### RECORDS FOR THIS TASK
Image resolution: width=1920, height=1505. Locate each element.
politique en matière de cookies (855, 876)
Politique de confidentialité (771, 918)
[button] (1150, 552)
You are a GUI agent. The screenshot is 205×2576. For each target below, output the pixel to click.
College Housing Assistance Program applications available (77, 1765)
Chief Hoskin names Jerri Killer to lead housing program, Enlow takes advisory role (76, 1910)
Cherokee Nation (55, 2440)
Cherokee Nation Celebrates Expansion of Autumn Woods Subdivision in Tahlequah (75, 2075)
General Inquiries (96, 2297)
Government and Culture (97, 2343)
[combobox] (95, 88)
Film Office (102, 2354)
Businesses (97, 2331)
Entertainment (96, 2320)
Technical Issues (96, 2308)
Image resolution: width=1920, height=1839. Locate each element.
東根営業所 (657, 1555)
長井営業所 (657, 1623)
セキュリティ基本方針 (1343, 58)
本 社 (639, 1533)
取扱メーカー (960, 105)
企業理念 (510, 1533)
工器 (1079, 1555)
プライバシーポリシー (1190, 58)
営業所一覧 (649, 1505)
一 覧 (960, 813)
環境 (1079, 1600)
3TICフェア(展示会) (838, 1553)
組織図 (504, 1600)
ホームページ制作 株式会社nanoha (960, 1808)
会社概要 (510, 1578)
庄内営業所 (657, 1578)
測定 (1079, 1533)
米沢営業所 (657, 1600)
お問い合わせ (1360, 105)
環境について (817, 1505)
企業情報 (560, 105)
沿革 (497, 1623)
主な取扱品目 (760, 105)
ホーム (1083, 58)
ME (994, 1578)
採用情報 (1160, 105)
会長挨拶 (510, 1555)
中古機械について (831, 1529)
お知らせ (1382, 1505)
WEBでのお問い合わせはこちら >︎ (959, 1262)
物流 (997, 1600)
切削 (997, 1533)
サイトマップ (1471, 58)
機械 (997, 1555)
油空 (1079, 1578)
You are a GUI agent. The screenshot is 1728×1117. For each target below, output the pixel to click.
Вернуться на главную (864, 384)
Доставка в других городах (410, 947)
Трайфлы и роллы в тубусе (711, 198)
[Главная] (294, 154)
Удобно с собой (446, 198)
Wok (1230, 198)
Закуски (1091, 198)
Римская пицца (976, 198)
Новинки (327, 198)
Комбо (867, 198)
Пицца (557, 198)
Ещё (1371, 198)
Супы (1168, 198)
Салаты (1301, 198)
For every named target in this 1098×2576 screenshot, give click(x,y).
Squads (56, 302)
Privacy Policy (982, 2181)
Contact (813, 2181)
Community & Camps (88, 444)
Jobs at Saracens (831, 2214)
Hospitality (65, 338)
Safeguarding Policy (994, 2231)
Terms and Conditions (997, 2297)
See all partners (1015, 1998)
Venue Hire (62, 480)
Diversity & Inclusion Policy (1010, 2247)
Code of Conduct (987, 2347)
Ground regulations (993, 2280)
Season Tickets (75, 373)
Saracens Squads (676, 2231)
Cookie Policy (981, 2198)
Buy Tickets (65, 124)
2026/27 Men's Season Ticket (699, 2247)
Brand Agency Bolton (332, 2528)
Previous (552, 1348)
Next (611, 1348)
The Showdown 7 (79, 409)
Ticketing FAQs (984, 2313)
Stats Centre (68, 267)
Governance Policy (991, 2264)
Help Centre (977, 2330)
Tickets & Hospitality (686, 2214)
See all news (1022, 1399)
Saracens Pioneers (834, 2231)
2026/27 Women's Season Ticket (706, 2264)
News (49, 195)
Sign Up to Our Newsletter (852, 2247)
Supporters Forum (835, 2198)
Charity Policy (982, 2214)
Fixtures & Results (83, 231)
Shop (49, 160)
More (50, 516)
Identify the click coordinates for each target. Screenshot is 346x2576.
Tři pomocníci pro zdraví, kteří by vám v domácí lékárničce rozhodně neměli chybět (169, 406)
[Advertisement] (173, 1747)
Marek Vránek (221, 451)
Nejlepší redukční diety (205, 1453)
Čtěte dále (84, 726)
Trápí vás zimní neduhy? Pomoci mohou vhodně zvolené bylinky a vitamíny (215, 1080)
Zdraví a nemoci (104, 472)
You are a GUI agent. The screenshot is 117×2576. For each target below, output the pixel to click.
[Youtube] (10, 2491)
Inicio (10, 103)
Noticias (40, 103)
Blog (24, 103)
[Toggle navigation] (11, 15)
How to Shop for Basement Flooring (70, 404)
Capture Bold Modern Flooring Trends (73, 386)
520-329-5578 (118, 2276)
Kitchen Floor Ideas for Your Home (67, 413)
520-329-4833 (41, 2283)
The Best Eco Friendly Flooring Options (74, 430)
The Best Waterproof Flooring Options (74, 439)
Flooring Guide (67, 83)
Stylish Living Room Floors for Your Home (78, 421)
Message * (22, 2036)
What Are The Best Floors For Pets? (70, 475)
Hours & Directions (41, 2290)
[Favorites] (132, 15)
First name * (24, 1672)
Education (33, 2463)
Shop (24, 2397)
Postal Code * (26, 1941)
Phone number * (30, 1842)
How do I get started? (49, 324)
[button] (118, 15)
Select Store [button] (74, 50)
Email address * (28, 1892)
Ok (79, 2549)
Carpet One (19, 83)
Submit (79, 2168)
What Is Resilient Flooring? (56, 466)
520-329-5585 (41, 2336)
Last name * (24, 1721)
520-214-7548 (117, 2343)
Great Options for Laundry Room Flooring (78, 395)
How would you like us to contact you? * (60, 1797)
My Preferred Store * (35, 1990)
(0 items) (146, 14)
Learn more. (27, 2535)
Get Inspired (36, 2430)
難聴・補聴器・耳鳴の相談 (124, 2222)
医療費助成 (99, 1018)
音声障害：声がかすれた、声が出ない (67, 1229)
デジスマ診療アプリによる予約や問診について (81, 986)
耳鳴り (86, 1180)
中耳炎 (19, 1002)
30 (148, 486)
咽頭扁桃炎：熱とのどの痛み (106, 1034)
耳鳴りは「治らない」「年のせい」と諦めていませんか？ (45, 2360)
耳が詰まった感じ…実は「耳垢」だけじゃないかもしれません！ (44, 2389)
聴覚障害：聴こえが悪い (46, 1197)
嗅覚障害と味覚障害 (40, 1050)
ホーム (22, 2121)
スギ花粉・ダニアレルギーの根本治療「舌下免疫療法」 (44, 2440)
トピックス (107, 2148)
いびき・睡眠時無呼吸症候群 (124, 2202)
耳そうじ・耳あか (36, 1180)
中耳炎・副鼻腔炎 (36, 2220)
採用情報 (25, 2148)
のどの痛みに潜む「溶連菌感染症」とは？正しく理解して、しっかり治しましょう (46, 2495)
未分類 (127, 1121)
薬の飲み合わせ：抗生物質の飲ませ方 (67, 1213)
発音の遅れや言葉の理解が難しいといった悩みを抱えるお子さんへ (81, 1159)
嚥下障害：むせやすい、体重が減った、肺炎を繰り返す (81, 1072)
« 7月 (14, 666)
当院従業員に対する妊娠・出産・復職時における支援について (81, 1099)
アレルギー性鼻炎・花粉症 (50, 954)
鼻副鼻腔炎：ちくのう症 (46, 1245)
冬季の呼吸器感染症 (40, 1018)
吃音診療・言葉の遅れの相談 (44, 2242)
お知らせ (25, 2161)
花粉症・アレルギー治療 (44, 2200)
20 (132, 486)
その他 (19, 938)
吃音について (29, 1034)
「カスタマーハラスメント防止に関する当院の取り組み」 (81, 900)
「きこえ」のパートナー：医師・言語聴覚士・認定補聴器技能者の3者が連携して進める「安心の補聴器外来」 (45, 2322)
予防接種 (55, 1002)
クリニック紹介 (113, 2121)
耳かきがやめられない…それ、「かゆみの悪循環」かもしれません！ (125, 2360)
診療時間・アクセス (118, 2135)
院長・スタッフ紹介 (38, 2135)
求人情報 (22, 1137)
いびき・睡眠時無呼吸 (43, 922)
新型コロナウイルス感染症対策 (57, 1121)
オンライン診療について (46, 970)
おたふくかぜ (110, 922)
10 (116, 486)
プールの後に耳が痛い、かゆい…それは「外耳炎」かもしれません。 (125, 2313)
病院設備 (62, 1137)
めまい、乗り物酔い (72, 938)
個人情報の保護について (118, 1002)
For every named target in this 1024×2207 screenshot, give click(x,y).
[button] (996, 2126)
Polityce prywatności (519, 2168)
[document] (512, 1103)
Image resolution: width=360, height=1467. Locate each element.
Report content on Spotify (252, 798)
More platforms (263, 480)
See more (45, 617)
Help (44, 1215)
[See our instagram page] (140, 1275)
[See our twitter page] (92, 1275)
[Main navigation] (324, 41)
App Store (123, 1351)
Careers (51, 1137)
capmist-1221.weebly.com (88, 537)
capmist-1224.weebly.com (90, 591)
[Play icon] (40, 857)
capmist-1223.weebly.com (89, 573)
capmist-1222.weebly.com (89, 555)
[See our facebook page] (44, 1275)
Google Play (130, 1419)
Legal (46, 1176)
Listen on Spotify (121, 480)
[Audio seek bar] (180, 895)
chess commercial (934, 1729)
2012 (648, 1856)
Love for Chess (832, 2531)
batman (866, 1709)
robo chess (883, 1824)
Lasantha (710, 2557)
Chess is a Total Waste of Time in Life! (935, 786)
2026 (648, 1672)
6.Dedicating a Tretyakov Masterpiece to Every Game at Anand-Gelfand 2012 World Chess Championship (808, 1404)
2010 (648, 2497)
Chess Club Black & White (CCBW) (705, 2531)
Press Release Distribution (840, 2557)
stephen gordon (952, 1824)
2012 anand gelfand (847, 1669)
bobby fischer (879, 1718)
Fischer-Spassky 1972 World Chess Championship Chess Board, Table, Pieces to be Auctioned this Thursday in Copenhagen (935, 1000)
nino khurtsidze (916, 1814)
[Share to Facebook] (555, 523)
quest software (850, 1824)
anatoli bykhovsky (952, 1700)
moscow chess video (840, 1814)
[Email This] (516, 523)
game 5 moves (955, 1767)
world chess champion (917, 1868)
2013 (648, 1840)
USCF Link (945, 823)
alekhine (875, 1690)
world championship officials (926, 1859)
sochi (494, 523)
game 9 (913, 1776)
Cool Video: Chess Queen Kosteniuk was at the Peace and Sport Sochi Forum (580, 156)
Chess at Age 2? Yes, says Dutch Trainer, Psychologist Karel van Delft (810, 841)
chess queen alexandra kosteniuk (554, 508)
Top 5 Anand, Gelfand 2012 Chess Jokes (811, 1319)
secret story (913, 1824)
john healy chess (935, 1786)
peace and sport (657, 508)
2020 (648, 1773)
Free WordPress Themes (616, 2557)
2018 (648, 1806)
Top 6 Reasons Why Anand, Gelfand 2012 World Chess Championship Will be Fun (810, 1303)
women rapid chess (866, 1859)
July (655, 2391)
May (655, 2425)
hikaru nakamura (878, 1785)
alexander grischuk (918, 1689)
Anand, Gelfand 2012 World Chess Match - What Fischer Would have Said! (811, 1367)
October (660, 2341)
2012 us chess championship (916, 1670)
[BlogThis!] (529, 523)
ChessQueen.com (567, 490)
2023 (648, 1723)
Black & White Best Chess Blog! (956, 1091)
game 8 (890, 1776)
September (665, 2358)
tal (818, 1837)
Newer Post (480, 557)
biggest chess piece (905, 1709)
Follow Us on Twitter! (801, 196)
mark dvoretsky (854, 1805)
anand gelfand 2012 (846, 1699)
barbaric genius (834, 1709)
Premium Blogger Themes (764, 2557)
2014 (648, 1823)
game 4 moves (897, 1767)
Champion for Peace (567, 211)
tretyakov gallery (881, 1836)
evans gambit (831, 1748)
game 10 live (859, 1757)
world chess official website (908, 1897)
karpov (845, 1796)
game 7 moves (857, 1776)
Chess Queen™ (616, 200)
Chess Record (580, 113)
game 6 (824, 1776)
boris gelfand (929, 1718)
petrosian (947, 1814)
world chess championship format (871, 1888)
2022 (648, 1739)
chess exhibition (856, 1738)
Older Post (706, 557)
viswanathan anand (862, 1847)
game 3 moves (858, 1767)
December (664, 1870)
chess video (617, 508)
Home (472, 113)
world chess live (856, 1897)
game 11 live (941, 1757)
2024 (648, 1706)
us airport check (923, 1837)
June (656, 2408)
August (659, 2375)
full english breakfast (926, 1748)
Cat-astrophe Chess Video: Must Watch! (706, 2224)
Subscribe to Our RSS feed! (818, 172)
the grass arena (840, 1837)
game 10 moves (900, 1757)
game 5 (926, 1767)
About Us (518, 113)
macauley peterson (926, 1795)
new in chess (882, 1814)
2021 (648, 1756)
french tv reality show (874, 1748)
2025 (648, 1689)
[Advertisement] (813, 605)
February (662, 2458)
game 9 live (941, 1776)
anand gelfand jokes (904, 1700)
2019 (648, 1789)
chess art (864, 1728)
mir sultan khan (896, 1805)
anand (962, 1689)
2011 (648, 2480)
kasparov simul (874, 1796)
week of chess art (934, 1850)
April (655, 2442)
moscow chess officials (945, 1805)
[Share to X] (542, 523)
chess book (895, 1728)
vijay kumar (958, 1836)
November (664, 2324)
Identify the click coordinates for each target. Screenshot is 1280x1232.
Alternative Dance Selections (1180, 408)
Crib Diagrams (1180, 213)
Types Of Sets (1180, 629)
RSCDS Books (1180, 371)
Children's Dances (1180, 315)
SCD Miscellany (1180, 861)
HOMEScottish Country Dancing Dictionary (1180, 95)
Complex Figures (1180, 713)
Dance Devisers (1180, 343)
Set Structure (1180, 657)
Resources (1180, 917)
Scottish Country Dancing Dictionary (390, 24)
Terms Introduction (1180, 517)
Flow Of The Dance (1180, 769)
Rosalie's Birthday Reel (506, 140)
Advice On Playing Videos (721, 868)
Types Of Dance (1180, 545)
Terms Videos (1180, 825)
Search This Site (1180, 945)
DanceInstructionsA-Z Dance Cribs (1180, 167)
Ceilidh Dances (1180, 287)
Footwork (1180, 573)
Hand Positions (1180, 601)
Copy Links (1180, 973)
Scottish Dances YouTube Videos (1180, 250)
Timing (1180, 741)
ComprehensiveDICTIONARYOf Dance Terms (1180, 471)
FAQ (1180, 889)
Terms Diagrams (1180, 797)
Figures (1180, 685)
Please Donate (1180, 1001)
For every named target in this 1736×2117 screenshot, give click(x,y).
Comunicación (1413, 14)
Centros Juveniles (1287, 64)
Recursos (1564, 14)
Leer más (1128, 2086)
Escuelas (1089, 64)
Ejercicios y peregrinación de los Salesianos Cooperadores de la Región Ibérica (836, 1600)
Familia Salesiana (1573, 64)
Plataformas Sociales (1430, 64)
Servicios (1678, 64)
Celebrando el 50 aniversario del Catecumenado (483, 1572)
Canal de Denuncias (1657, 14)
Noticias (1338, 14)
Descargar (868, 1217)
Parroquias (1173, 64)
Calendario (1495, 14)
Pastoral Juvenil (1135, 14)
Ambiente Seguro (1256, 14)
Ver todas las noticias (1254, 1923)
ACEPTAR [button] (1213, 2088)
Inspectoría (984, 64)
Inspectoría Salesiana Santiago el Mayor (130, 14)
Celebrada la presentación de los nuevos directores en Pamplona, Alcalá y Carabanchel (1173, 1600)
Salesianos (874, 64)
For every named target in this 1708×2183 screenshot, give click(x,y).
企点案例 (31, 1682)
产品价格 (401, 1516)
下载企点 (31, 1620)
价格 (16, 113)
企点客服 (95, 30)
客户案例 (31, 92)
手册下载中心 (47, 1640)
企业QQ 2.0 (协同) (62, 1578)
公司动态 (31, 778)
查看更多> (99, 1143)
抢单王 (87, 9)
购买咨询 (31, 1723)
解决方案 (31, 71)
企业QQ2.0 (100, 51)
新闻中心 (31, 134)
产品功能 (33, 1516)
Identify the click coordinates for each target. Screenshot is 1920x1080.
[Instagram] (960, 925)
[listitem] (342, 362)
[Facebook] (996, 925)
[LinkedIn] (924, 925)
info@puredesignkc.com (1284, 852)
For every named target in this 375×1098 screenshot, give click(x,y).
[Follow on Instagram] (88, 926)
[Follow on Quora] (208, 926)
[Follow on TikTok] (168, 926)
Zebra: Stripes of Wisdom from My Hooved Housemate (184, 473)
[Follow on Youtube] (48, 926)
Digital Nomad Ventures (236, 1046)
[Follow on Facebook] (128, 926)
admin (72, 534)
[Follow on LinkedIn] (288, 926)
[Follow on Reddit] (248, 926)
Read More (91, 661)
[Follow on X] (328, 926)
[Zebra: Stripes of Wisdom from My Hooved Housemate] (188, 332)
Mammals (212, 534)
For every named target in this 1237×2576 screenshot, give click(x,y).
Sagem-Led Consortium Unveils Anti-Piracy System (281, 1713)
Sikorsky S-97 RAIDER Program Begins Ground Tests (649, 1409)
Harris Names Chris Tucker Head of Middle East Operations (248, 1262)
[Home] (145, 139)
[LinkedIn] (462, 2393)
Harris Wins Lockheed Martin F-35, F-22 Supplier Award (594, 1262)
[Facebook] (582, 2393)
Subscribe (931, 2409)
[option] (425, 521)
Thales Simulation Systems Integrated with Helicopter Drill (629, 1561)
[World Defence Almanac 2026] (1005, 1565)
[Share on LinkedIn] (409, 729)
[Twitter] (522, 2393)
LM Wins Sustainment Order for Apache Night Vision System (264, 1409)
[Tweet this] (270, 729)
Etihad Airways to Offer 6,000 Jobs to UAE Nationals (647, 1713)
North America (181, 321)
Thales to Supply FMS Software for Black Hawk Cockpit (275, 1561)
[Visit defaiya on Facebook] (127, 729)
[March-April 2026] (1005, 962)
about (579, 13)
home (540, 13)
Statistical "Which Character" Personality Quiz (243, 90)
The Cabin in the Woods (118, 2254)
######
| ABOUT THIS EXERCISE |
The count of lines above that contain "Hooved" is all that should be given.

| YOUR RESPONSE |
2